2. The transport device of claim 1 having an analyzing instrument purge system.

3. The transport device of claim 2 wherein said needle purge and vial pressurization loop operates independently of an analyzing instrument purge system.

4. The transport device of claim 2 having a first gas supply for said needle purge and vial pressurization loop and a second gas supply for said analyzing instrument purge system.

5. The transport device of claim 4 wherein said first gas supply is independent from said second gas supply.

6. The transport device of claim 1 wherein the flow of said gas within said needle purge and vial pressurization loop is unaffected by changes in pressure controlled by said pressure regulator.

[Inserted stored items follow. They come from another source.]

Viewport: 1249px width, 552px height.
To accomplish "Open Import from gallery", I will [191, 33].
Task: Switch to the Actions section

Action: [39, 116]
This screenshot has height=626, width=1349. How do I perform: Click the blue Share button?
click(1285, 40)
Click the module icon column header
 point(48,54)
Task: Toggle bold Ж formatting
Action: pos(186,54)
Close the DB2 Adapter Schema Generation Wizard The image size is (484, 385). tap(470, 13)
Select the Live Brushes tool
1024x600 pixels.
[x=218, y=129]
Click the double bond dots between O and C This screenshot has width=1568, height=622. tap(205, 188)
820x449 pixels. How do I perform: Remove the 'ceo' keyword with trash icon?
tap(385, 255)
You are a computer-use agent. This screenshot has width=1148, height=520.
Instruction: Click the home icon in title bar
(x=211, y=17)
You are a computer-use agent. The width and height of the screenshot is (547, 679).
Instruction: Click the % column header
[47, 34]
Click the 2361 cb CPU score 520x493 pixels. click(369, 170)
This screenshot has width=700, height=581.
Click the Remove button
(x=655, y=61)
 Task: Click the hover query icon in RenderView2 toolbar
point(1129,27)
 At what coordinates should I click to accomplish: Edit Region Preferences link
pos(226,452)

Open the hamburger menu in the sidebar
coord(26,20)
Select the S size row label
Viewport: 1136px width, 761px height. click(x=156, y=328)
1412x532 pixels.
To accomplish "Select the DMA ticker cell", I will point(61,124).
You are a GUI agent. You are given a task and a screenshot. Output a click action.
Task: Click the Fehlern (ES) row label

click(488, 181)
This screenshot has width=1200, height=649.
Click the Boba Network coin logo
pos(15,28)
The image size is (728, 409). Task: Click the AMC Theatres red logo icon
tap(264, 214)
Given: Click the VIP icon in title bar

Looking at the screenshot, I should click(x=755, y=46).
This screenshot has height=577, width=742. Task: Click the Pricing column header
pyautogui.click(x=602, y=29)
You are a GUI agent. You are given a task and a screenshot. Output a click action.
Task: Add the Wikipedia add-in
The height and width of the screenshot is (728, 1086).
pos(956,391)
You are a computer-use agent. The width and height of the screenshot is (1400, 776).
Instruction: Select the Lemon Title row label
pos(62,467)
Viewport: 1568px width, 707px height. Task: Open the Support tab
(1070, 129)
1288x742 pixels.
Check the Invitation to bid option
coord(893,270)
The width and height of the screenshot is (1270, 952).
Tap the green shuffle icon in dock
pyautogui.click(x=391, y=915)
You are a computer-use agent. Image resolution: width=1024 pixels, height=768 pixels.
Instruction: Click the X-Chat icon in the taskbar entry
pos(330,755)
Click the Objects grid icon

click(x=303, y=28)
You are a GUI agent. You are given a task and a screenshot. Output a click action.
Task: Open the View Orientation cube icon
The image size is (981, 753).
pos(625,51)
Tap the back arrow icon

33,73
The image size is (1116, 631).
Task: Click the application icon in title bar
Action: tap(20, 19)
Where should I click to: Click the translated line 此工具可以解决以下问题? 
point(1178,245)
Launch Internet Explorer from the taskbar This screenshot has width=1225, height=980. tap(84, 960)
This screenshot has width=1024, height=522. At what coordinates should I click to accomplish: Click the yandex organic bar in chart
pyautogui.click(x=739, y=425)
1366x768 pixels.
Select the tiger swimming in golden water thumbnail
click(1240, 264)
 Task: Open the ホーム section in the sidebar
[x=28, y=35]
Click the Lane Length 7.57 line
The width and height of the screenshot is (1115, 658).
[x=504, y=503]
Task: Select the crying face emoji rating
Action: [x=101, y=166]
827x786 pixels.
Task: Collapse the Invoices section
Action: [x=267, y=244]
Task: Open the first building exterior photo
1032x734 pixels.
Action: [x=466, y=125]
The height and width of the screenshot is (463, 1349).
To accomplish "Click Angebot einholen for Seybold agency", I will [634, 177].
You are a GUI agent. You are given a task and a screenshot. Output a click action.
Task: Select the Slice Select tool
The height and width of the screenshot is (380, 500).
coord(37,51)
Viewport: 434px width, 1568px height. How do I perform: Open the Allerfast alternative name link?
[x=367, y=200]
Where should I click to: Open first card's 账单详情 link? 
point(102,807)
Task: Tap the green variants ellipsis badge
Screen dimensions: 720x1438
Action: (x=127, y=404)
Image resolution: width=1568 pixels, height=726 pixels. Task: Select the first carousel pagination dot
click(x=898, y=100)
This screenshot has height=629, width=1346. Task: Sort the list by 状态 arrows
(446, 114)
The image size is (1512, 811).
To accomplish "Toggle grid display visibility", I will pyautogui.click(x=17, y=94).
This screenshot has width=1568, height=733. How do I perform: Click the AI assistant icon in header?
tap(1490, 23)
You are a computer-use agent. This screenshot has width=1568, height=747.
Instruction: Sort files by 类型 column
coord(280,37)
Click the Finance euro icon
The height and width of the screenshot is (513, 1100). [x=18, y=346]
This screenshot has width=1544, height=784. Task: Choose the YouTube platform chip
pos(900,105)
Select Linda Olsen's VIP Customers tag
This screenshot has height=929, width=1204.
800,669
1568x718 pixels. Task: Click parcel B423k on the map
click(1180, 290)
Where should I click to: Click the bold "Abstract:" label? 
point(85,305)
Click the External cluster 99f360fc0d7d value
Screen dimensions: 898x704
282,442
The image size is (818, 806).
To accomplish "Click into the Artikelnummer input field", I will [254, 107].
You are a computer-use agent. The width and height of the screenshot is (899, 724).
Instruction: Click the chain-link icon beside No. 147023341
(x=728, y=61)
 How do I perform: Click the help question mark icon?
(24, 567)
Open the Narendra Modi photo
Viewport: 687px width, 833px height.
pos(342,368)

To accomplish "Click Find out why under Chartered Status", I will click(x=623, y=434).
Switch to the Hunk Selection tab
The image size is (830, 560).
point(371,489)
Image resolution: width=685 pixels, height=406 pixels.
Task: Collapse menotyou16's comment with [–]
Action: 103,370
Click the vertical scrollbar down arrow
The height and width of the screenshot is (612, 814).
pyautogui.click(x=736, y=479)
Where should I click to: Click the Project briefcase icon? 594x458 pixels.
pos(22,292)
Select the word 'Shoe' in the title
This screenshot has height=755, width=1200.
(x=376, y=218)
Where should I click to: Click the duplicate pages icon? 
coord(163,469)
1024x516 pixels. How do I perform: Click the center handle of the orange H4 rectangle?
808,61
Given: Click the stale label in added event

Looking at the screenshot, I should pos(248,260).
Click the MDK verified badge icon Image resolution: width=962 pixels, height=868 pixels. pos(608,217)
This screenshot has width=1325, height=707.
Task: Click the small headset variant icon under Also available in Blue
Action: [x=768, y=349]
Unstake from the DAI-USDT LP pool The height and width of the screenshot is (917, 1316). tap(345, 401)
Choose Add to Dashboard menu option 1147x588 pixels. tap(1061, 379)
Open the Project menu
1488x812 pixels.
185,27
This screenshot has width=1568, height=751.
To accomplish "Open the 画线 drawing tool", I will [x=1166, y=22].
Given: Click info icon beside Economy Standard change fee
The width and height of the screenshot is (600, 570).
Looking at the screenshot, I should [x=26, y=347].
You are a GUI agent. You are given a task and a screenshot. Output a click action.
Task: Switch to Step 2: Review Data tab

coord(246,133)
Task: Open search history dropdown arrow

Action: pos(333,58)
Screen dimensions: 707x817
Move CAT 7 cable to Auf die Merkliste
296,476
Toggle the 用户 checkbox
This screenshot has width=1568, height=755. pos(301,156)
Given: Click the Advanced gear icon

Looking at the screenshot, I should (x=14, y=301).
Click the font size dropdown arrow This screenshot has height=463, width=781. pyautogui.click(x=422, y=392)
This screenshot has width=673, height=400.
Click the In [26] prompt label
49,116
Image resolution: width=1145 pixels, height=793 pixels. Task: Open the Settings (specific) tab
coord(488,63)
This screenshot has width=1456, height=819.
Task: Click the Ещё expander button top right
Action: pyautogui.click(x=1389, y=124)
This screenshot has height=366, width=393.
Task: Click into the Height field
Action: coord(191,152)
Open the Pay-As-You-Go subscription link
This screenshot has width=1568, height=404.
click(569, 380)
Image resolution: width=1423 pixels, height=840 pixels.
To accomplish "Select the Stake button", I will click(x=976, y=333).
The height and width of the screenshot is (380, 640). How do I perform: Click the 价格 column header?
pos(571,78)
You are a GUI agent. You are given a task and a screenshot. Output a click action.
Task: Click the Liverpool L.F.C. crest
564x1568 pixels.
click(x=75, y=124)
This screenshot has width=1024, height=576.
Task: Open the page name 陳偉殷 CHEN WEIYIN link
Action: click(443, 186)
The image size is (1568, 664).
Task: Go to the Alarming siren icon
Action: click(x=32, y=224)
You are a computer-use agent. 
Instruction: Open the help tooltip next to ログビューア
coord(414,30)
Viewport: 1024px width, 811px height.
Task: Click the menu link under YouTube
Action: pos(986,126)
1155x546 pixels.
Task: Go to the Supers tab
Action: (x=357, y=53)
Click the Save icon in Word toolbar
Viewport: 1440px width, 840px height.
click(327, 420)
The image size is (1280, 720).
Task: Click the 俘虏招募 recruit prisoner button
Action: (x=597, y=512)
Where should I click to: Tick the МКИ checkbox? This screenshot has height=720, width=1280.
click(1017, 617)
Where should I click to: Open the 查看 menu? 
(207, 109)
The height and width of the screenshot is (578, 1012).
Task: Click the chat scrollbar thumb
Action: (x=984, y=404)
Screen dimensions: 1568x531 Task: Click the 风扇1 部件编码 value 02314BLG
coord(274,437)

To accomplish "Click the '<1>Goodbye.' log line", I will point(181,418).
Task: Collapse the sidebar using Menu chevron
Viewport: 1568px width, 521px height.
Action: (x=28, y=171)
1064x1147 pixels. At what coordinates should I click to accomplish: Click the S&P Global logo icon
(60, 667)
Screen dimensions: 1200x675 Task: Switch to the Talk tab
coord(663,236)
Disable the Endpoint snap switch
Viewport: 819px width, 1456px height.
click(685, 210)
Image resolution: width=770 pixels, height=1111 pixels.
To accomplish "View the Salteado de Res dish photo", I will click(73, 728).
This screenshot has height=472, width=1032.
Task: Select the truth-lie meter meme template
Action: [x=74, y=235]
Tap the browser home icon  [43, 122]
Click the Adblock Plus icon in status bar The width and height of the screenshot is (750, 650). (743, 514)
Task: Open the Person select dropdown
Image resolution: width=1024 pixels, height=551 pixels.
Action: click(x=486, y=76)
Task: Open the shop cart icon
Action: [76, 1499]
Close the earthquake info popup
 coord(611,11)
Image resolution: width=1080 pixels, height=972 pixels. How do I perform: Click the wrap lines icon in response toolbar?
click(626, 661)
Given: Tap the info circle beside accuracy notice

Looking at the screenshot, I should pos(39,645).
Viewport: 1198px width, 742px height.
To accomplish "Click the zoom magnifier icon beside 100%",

7. A method for minimizing fluctuations in flow rate of a gaseous sample mixed with gas input to an analyzing instrument from a transport device having a gaseous sample transport system with a flow controller and a pressure regulator, by positioning said flow controller upstream of said pressure regulator in said gaseous sample transport system.

8. A gaseous sample transport system for injecting gas into the headspace of a pressurizable sample vial having a septum to mix with headspace sample, and subsequently removing at least a portion of the resulting mixture from the sample vial, comprising: a gas source; a six port valve; a gas line connecting said six port valve and said gas source, said gas line having a flow controller and pressure regulator connected in-line for adjusting the flow and pressure, respectively, within said sample transport system, said flow controller positioned upstream of said pressure regulator; a needle connected by a transfer line to said six port valve for piercing the septum of the sample vial, which conducts gas into the headspace of said sample vial and conveys the mixture of said gas and headspace sample through said transfer line to said six port valve; a sample loop connected to said six port valve for receiving said mixture of gas and headspace sample; and a vent valve for releasing said pressure within said sample transport system, thereby causing said mixture of said gas and said headspace sample in said sample vial to flow toward said six port valve and into said sample loop.

9. The system of claim 8 wherein an analyzing instrument purge system is connected to said gas source.

10. The system of claim 9 wherein said purge system is connected to said six port valve.

11. The system of claim 10 wherein said purge system conducts said mixture of said gas and said headspace sample from said sample loop to said analyzing instrument.